#### INPUT DATA

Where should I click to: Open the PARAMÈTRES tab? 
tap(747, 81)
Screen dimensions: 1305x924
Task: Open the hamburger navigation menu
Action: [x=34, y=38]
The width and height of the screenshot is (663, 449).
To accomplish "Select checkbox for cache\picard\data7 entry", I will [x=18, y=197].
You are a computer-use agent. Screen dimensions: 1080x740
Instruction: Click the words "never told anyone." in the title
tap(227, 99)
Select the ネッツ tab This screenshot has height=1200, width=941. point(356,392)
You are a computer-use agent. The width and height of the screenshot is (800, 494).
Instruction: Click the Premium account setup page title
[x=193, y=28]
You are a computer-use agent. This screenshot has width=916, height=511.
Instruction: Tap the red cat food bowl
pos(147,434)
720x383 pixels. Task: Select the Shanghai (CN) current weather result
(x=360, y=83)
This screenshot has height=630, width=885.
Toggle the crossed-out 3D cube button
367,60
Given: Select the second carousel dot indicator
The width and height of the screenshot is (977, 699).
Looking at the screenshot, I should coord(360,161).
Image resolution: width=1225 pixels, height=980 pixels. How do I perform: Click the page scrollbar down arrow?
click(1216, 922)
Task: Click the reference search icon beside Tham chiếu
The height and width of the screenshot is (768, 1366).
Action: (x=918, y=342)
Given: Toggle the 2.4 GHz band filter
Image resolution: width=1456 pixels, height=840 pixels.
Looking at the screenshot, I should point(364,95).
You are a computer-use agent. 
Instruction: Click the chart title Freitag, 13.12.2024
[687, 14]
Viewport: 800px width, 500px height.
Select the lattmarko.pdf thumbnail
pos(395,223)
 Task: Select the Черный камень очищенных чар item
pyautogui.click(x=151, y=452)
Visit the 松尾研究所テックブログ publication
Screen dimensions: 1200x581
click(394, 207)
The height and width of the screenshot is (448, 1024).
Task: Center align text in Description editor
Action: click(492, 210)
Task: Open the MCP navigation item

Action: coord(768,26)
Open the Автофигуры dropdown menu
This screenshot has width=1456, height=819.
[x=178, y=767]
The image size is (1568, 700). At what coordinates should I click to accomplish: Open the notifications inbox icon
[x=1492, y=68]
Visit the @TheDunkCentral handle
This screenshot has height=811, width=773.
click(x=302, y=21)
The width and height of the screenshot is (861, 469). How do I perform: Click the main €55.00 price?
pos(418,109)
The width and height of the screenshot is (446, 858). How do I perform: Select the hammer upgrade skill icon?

########

Reproduce each record exactly, leaving nothing out.

Where should I click to: Open the PARAMÈTRES tab? 
tap(747, 81)
Screen dimensions: 1305x924
Task: Open the hamburger navigation menu
Action: [x=34, y=38]
The width and height of the screenshot is (663, 449).
To accomplish "Select checkbox for cache\picard\data7 entry", I will [x=18, y=197].
You are a computer-use agent. Screen dimensions: 1080x740
Instruction: Click the words "never told anyone." in the title
tap(227, 99)
Select the ネッツ tab This screenshot has height=1200, width=941. point(356,392)
You are a computer-use agent. The width and height of the screenshot is (800, 494).
Instruction: Click the Premium account setup page title
[x=193, y=28]
You are a computer-use agent. This screenshot has width=916, height=511.
Instruction: Tap the red cat food bowl
pos(147,434)
720x383 pixels. Task: Select the Shanghai (CN) current weather result
(x=360, y=83)
This screenshot has height=630, width=885.
Toggle the crossed-out 3D cube button
367,60
Given: Select the second carousel dot indicator
The width and height of the screenshot is (977, 699).
Looking at the screenshot, I should coord(360,161).
Image resolution: width=1225 pixels, height=980 pixels. How do I perform: Click the page scrollbar down arrow?
click(1216, 922)
Task: Click the reference search icon beside Tham chiếu
The height and width of the screenshot is (768, 1366).
Action: (x=918, y=342)
Given: Toggle the 2.4 GHz band filter
Image resolution: width=1456 pixels, height=840 pixels.
Looking at the screenshot, I should point(364,95).
You are a computer-use agent. 
Instruction: Click the chart title Freitag, 13.12.2024
[687, 14]
Viewport: 800px width, 500px height.
Select the lattmarko.pdf thumbnail
pos(395,223)
 Task: Select the Черный камень очищенных чар item
pyautogui.click(x=151, y=452)
Visit the 松尾研究所テックブログ publication
Screen dimensions: 1200x581
click(394, 207)
The height and width of the screenshot is (448, 1024).
Task: Center align text in Description editor
Action: click(492, 210)
Task: Open the MCP navigation item

Action: coord(768,26)
Open the Автофигуры dropdown menu
This screenshot has width=1456, height=819.
[x=178, y=767]
The image size is (1568, 700). At what coordinates should I click to accomplish: Open the notifications inbox icon
[x=1492, y=68]
Visit the @TheDunkCentral handle
This screenshot has height=811, width=773.
click(x=302, y=21)
The width and height of the screenshot is (861, 469). How do I perform: Click the main €55.00 price?
pos(418,109)
The width and height of the screenshot is (446, 858). How do I perform: Select the hammer upgrade skill icon?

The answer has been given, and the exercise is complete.